Some examples of test statistics that are informative to assess the tree model are the root-node height, or the ratio of internal to external branch lengths, but there are many more available in TreeModelAdequacy. We determine where the value of the test statistic for the empirical tree falls with respect to the posterior predictive distribution by calculating a posterior predictive p-value for each test statistic, known as pB to distinguish it from the frequentist p-value (Gelman et al. 2014; Duchene et al. 2018a). We consider that a given aspect of the data (e.g., root-node height) is adequately described by the model if pB is between 0.025 and 0.975 (i.e., within the 95% credible interval of the posterior predictive distribution). A basic tutorial for TreeModelAdequacy is available here.
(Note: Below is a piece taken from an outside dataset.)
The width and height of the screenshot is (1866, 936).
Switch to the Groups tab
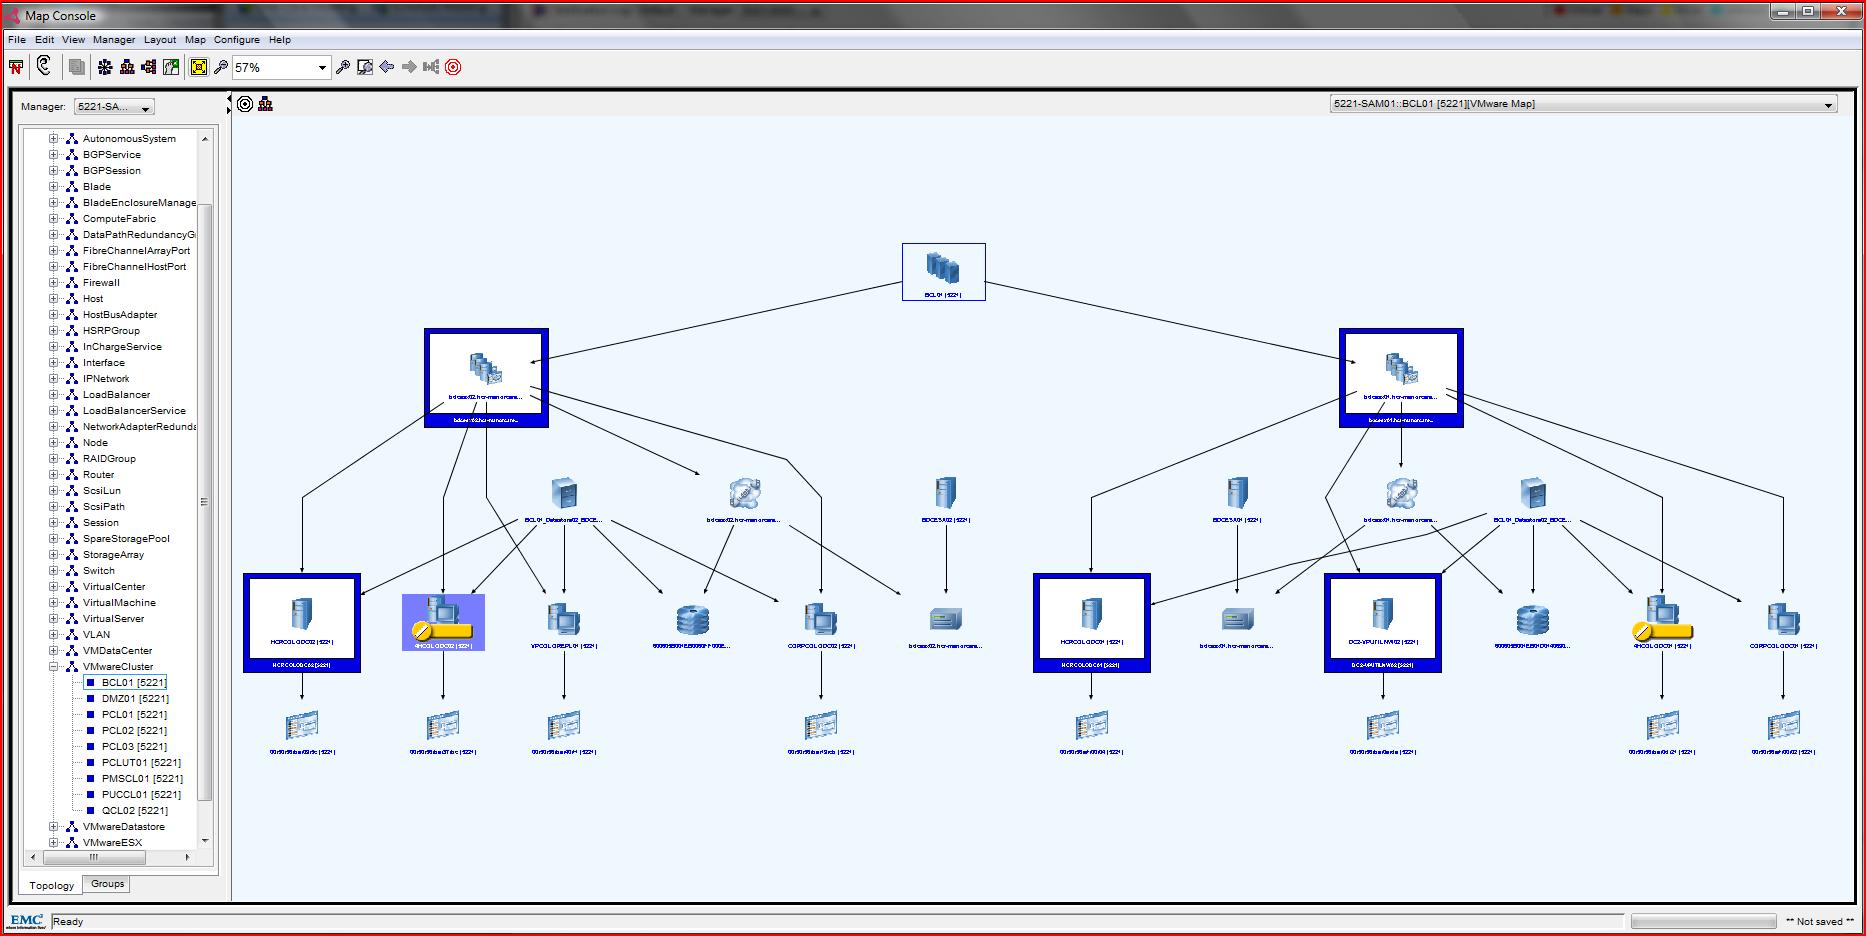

An important aspect of this approach is that it assumes a single tree. The tree can be a summary tree from BEAST or it could be estimated using a different method. If the tree has been estimated using BEAST it is important to verify that it has strong branch support and that the sequence data used to obtain are sufficiently informative (Duchene et al. 2018b). In practice, this can be verified by comparing the prior and posterior distributions.